[Extracted records]
=-=-=
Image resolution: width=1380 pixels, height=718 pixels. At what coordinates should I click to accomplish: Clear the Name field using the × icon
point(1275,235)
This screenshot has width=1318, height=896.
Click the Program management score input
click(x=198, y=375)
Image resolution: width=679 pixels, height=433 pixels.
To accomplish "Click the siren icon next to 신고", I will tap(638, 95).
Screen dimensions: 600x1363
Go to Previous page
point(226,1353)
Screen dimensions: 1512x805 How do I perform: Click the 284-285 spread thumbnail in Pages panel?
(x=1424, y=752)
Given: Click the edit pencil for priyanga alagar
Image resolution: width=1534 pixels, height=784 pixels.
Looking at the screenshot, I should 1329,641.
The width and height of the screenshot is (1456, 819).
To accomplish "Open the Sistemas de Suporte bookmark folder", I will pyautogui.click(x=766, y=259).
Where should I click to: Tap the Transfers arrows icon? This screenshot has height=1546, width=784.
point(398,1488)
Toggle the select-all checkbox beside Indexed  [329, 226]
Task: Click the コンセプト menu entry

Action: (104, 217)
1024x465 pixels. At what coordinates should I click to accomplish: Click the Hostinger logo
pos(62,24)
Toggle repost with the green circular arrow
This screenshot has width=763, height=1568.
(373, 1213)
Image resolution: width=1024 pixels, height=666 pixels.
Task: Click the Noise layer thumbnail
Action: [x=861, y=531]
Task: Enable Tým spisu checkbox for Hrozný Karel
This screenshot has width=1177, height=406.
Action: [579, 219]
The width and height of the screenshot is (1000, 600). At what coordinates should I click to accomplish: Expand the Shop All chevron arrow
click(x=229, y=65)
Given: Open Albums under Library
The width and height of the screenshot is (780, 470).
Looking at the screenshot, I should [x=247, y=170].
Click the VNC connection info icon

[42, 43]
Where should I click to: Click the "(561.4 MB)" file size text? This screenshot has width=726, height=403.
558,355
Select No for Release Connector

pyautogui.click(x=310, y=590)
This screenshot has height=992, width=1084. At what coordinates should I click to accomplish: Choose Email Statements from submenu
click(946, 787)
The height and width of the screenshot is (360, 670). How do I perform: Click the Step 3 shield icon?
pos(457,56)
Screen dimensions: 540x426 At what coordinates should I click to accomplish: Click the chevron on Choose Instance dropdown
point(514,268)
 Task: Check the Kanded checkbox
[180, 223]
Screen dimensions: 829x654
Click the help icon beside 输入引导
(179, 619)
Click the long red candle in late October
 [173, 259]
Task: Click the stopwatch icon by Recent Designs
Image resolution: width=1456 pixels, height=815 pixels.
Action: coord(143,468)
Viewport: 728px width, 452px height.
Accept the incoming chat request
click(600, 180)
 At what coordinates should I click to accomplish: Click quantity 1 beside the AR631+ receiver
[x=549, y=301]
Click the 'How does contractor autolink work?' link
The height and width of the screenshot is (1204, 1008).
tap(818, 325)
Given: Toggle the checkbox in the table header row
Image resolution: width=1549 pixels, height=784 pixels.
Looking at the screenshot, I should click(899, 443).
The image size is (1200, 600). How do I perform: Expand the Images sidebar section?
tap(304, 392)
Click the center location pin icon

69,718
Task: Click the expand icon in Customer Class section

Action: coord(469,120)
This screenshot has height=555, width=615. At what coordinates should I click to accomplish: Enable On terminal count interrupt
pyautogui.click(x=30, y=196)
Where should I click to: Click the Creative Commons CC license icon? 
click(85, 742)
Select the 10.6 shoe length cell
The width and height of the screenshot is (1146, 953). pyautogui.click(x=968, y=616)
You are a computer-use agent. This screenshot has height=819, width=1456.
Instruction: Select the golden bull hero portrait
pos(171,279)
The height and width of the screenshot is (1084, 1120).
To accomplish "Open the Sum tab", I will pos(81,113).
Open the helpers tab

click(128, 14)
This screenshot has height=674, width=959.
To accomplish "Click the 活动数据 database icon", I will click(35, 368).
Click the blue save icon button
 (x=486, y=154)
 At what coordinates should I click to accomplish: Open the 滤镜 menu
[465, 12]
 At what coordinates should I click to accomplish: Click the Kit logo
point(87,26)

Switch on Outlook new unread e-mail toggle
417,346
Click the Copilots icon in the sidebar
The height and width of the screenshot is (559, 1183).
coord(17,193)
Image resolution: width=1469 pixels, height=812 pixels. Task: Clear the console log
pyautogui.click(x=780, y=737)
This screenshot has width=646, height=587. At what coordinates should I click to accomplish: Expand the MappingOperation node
=-=-=
Render every one of the records above as a numbered list, omitting any blank lines.

▸ **Solution for this task**
1. Image resolution: width=1380 pixels, height=718 pixels. At what coordinates should I click to accomplish: Clear the Name field using the × icon
2. point(1275,235)
3. This screenshot has width=1318, height=896.
4. Click the Program management score input
5. click(x=198, y=375)
6. Image resolution: width=679 pixels, height=433 pixels.
7. To accomplish "Click the siren icon next to 신고", I will tap(638, 95).
8. Screen dimensions: 600x1363
9. Go to Previous page
10. point(226,1353)
11. Screen dimensions: 1512x805 How do I perform: Click the 284-285 spread thumbnail in Pages panel?
12. (x=1424, y=752)
13. Given: Click the edit pencil for priyanga alagar
14. Image resolution: width=1534 pixels, height=784 pixels.
15. Looking at the screenshot, I should 1329,641.
16. The width and height of the screenshot is (1456, 819).
17. To accomplish "Open the Sistemas de Suporte bookmark folder", I will pyautogui.click(x=766, y=259).
18. Where should I click to: Tap the Transfers arrows icon? This screenshot has height=1546, width=784.
19. point(398,1488)
20. Toggle the select-all checkbox beside Indexed  [329, 226]
21. Task: Click the コンセプト menu entry
22. Action: (104, 217)
23. 1024x465 pixels. At what coordinates should I click to accomplish: Click the Hostinger logo
24. pos(62,24)
25. Toggle repost with the green circular arrow
26. This screenshot has width=763, height=1568.
27. (373, 1213)
28. Image resolution: width=1024 pixels, height=666 pixels.
29. Task: Click the Noise layer thumbnail
30. Action: [x=861, y=531]
31. Task: Enable Tým spisu checkbox for Hrozný Karel
32. This screenshot has width=1177, height=406.
33. Action: [579, 219]
34. The width and height of the screenshot is (1000, 600). At what coordinates should I click to accomplish: Expand the Shop All chevron arrow
35. click(x=229, y=65)
36. Given: Open Albums under Library
37. The width and height of the screenshot is (780, 470).
38. Looking at the screenshot, I should [x=247, y=170].
39. Click the VNC connection info icon
40. [42, 43]
41. Where should I click to: Click the "(561.4 MB)" file size text? This screenshot has width=726, height=403.
42. 558,355
43. Select No for Release Connector
44. pyautogui.click(x=310, y=590)
45. This screenshot has height=992, width=1084. At what coordinates should I click to accomplish: Choose Email Statements from submenu
46. click(946, 787)
47. The height and width of the screenshot is (360, 670). How do I perform: Click the Step 3 shield icon?
48. pos(457,56)
49. Screen dimensions: 540x426 At what coordinates should I click to accomplish: Click the chevron on Choose Instance dropdown
50. point(514,268)
51.  Task: Check the Kanded checkbox
52. [180, 223]
53. Screen dimensions: 829x654
54. Click the help icon beside 输入引导
55. (179, 619)
56. Click the long red candle in late October
57.  [173, 259]
58. Task: Click the stopwatch icon by Recent Designs
59. Image resolution: width=1456 pixels, height=815 pixels.
60. Action: coord(143,468)
61. Viewport: 728px width, 452px height.
62. Accept the incoming chat request
63. click(600, 180)
64.  At what coordinates should I click to accomplish: Click quantity 1 beside the AR631+ receiver
65. [x=549, y=301]
66. Click the 'How does contractor autolink work?' link
67. The height and width of the screenshot is (1204, 1008).
68. tap(818, 325)
69. Given: Toggle the checkbox in the table header row
70. Image resolution: width=1549 pixels, height=784 pixels.
71. Looking at the screenshot, I should click(899, 443).
72. The image size is (1200, 600). How do I perform: Expand the Images sidebar section?
73. tap(304, 392)
74. Click the center location pin icon
75. 69,718
76. Task: Click the expand icon in Customer Class section
77. Action: coord(469,120)
78. This screenshot has height=555, width=615. At what coordinates should I click to accomplish: Enable On terminal count interrupt
79. pyautogui.click(x=30, y=196)
80. Where should I click to: Click the Creative Commons CC license icon? 
81. click(85, 742)
82. Select the 10.6 shoe length cell
83. The width and height of the screenshot is (1146, 953). pyautogui.click(x=968, y=616)
84. You are a computer-use agent. This screenshot has height=819, width=1456.
85. Instruction: Select the golden bull hero portrait
86. pos(171,279)
87. The height and width of the screenshot is (1084, 1120).
88. To accomplish "Open the Sum tab", I will pos(81,113).
89. Open the helpers tab
90. click(128, 14)
91. This screenshot has height=674, width=959.
92. To accomplish "Click the 活动数据 database icon", I will click(35, 368).
93. Click the blue save icon button
94.  (x=486, y=154)
95.  At what coordinates should I click to accomplish: Open the 滤镜 menu
96. [465, 12]
97.  At what coordinates should I click to accomplish: Click the Kit logo
98. point(87,26)
99. Switch on Outlook new unread e-mail toggle
100. 417,346
101. Click the Copilots icon in the sidebar
102. The height and width of the screenshot is (559, 1183).
103. coord(17,193)
104. Image resolution: width=1469 pixels, height=812 pixels. Task: Clear the console log
105. pyautogui.click(x=780, y=737)
106. This screenshot has width=646, height=587. At what coordinates should I click to accomplish: Expand the MappingOperation node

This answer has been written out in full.